Dataset >>
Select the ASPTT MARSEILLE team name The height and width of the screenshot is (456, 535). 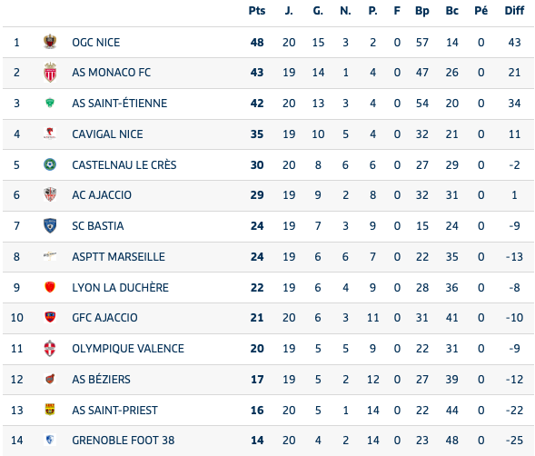(118, 257)
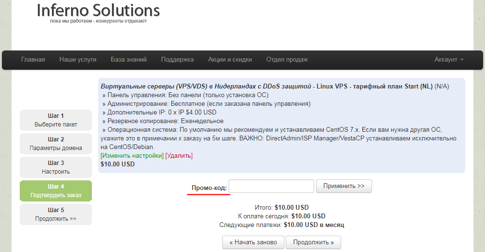Open the Поддержка section

[x=177, y=60]
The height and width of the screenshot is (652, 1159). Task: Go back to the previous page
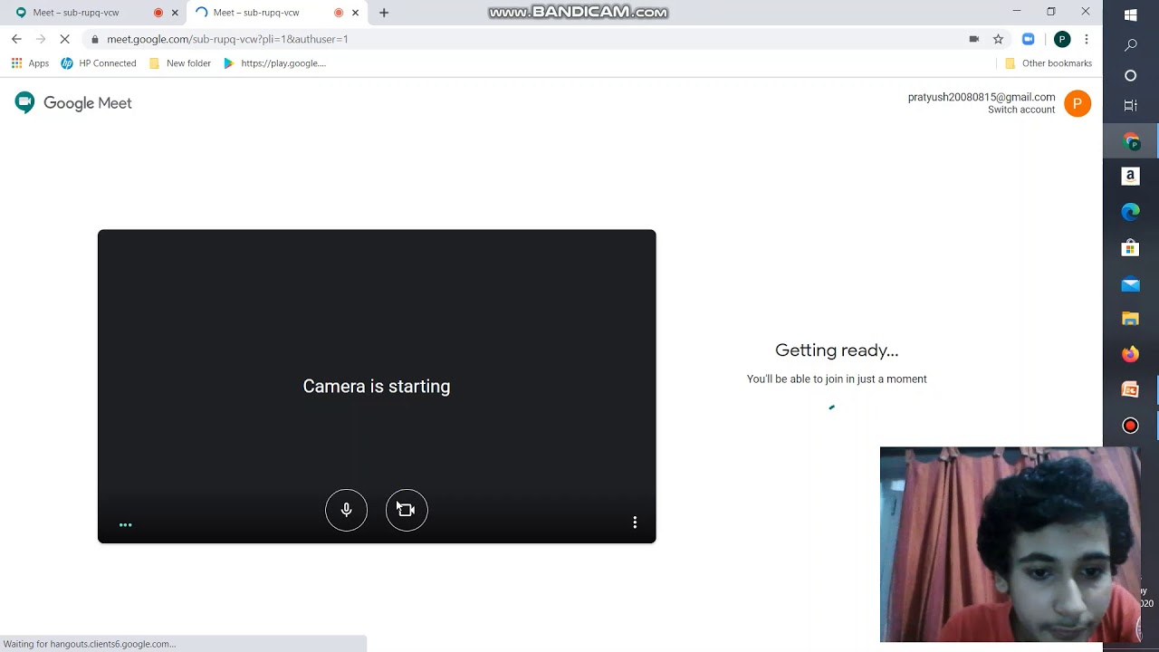tap(16, 39)
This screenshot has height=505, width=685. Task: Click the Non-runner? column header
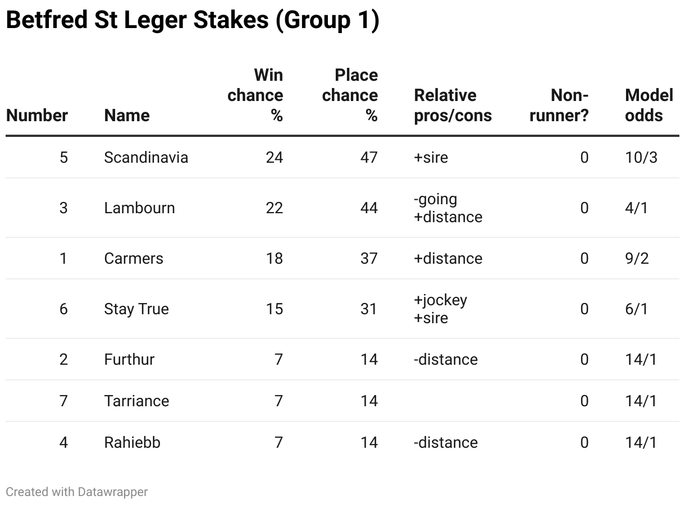point(559,105)
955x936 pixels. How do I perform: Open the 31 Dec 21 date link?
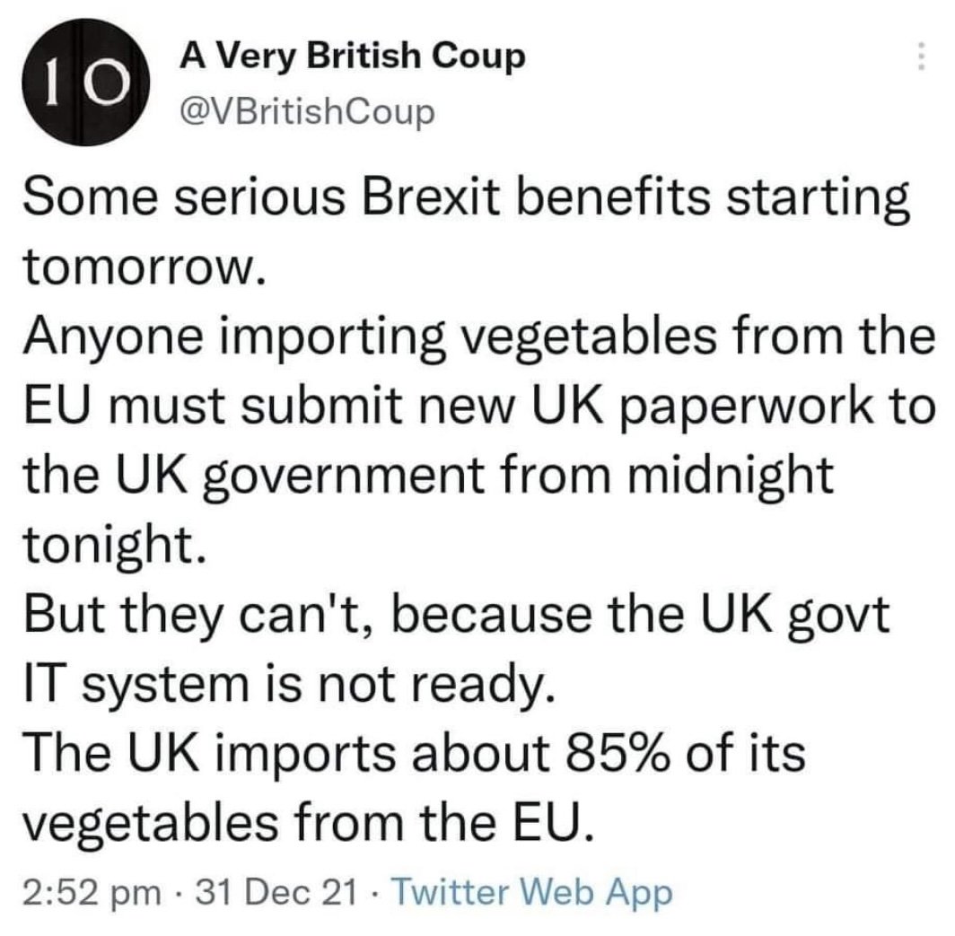[276, 893]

Set problem >>
Please rewrite the records from the line containing "The height and width of the screenshot is (652, 1159)." through the last line of the records as a JSON list of strings, one string per line, skipping blank lines and leaving out the pictures.

Response >>
[
  "The height and width of the screenshot is (652, 1159). Task: Go back to the previous page",
  "tap(16, 39)",
  "This screenshot has height=505, width=685. Task: Click the Non-runner? column header",
  "point(559,105)",
  "955x936 pixels. How do I perform: Open the 31 Dec 21 date link?",
  "[276, 893]"
]